Basal-cell carcinoma (BCC)
Basal-cell carcinoma is the most common type of skin cancer in Sweden. It occurs slightly more often in men than in women, and especially after the age of 40. It is a slowly but destructively growing skin tumor that occurs mainly on sun-exposed surfaces but is unlikely to spread to distant areas or to result in death.
There are four classifications of BCC according to histopathology.
Nodular basal-cell carcinoma, type IA according to Glas
Low aggressive and accounts for 50% of all BCC. Individuals with a basal-cell carcinoma typically present with a shiny, pearly skin nodule with small blood vessels in the edge of the nodule, sometimes with ulceration.
Superficial basal-cell carcinoma, type IB according to Glas
Low aggressive and accounts for 20 to 25% of all BCC. It occurs most commonly as an erythematous and scaly skin lesion.
Infiltrative basal-cell carcinoma, type II according to Glas
Rather aggressive and accounts for 10 to 20% of all BCC. It occurs as a firm skin lesion most commonly not erythematous nor scaly.
Morpheaform basal-cell carcinoma, type III according to Glas
Highly aggressive and accounts for 10 % of all BCC. It can present as a skin thickening or scar tissue and can be difficult to delimit to healthy skin.
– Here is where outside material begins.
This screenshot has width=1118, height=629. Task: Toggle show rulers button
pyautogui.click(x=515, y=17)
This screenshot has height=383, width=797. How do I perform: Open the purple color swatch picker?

It may extend into the subcutis, cartilage, muscles and bone. The patient should always be referred to a dermatologist.
Consider a skin biopsy for histopathology and then a standard surgical excision of the whole skin lesion using sufficient margins depending on the type of BCC: 2-3 mm for Glas IA and IB, 5-7 mm for Glas II and III, and send the sample for histopathology.
If the excision is easily done in its entirety, by a 2-3 mm margin, this can of course be made as the first step. Always send the skin lesion for histopathology to decide type of BCC, radicality and for possible additional treatment.
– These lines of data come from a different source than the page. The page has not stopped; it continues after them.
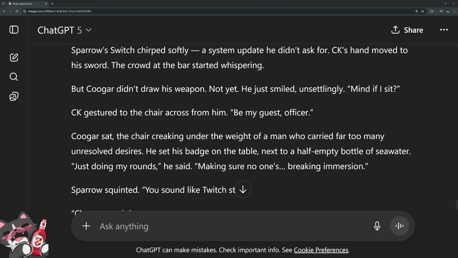Focus the "Ask anything" message box
The image size is (458, 258).
[229, 226]
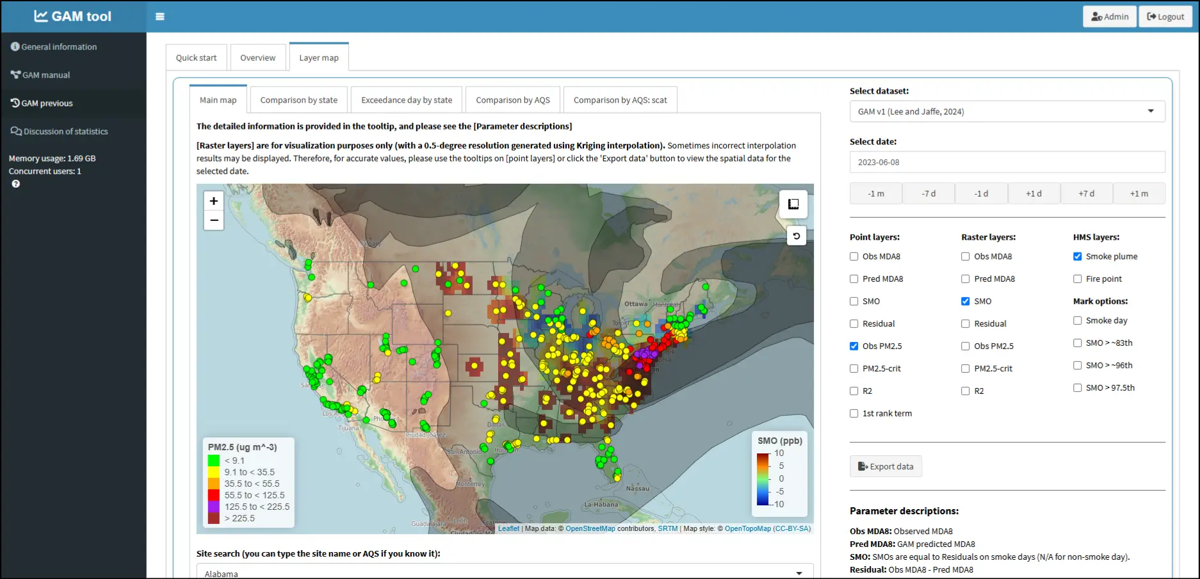This screenshot has width=1200, height=579.
Task: Click the Export data button
Action: (x=886, y=466)
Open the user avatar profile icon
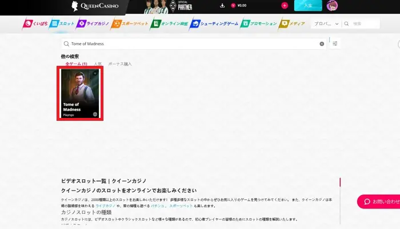 pos(332,6)
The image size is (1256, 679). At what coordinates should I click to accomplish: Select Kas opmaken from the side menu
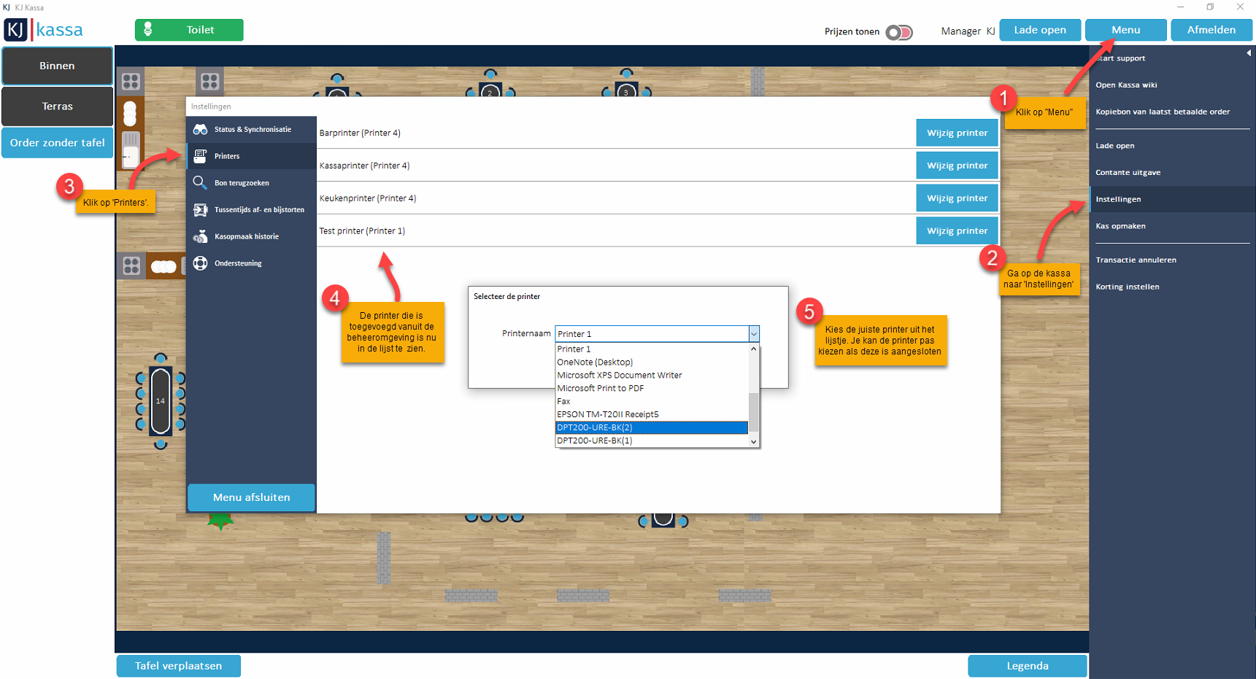point(1120,226)
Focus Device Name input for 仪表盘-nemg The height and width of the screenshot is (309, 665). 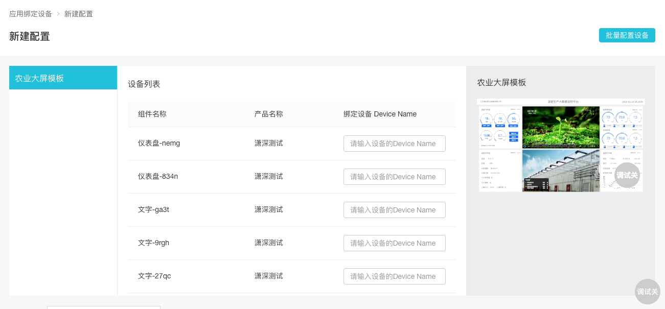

Having a BCC is a risk factor for developing additional BCC, why it is important to check the whole body for more skin tumors and to inform the patient of self-checks in low-risk basalioma (type IA and IB according to Glas).
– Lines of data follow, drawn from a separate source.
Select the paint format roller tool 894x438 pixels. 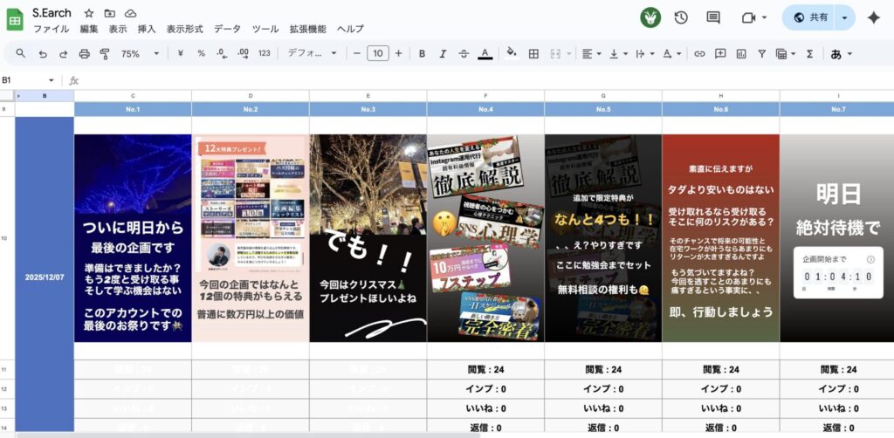pos(105,53)
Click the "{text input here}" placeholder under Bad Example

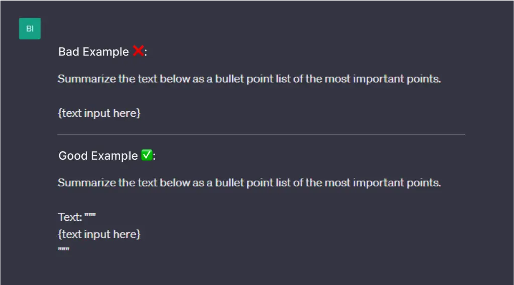tap(99, 113)
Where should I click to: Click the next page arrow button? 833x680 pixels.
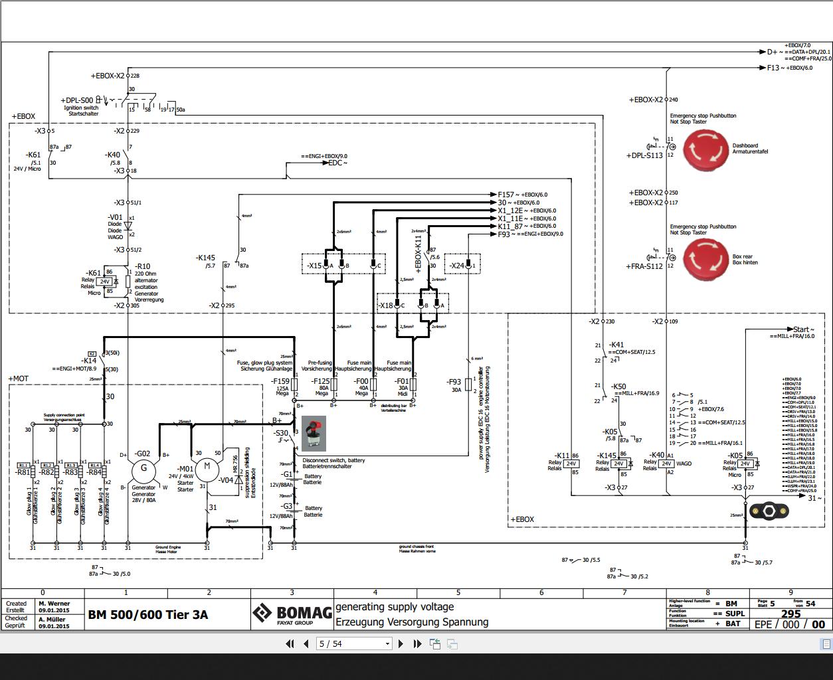(x=401, y=643)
Squamous cell carcinoma (SCC)
Squamous-cell carcinoma is the second most common skin cancer after BCC. SCCs arise from squamous cells in the outer layers of the skin. It mainly occurs after prolonged sun exposure but also in hard-to-heal lower leg ulcers (Marjolin's ulcer). Clinically, squamous cell carcinoma occurs as an irregular, solid tumor with a central ulceration and/or crust. The emergence of turgid tissue at the edge of an ulcer should arouse the suspicion of SCC and lead to a biopsy. Squamous cell carcinoma is locally destructive and can metastasize.
The diagnosis is assessed by a skin biopsy. The patient must be referred to a dermatologist. Squamous cell carcinoma is treated by radical excision.